In the entries below, find the line with "Task: Add the" and the line with "Task: Open the StackSets feature link"; give again those lines and every line between them, exactly.

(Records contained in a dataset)
◇ ◇ ◇

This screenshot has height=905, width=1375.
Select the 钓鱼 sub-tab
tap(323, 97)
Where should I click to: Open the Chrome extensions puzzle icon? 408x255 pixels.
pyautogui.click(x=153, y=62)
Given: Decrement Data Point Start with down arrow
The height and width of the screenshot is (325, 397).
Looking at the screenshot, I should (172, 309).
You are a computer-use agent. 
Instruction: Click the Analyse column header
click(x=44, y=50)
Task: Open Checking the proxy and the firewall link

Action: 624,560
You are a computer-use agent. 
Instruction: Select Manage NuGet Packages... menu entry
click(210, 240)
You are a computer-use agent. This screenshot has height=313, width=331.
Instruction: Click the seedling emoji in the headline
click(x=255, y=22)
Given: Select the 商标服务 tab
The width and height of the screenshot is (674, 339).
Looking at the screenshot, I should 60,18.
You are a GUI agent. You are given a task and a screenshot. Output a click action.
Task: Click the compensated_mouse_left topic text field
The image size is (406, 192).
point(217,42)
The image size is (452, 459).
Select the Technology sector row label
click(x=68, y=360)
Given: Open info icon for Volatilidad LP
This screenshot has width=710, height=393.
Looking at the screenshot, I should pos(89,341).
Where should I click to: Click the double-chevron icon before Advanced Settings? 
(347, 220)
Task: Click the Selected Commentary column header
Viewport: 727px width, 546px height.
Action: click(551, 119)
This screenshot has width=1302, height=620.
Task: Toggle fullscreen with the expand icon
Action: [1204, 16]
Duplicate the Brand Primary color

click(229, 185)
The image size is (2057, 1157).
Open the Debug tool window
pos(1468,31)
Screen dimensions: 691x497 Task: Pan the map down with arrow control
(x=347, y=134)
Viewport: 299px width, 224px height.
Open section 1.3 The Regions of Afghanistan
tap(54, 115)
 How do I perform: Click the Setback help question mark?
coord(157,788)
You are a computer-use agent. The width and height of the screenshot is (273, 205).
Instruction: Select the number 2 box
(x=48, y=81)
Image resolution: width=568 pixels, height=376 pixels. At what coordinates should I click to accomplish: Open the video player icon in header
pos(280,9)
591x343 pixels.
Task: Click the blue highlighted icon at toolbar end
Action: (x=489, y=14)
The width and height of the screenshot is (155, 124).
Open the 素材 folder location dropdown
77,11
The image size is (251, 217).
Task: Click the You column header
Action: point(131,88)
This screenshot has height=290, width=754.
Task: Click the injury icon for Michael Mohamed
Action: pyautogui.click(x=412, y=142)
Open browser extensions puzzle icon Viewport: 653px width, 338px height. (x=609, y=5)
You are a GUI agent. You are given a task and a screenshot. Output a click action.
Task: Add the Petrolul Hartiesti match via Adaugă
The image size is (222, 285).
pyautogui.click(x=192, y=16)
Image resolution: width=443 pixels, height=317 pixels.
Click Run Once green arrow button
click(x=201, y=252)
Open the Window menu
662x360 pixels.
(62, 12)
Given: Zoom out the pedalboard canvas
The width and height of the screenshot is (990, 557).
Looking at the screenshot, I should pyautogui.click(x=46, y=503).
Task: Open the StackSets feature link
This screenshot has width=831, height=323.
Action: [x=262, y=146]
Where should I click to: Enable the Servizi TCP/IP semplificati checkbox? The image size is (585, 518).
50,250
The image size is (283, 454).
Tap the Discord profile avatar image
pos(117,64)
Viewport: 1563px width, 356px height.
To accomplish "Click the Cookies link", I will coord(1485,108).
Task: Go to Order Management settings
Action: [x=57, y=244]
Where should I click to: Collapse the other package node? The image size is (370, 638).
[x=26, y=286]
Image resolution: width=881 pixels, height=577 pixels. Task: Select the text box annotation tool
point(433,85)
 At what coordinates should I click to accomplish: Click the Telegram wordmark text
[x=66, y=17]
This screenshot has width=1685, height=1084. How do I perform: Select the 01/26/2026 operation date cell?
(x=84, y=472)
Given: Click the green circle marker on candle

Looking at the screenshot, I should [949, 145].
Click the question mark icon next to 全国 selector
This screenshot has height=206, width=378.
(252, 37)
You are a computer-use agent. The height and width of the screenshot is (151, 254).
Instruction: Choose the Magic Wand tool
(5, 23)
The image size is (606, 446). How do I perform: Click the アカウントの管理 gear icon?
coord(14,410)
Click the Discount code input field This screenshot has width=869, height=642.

◇ ◇ ◇

* _PROBLEM SOLUTION_:
Task: Add the Petrolul Hartiesti match via Adaugă
The image size is (222, 285).
pyautogui.click(x=192, y=16)
Image resolution: width=443 pixels, height=317 pixels.
Click Run Once green arrow button
click(x=201, y=252)
Open the Window menu
662x360 pixels.
(62, 12)
Given: Zoom out the pedalboard canvas
The width and height of the screenshot is (990, 557).
Looking at the screenshot, I should pyautogui.click(x=46, y=503).
Task: Open the StackSets feature link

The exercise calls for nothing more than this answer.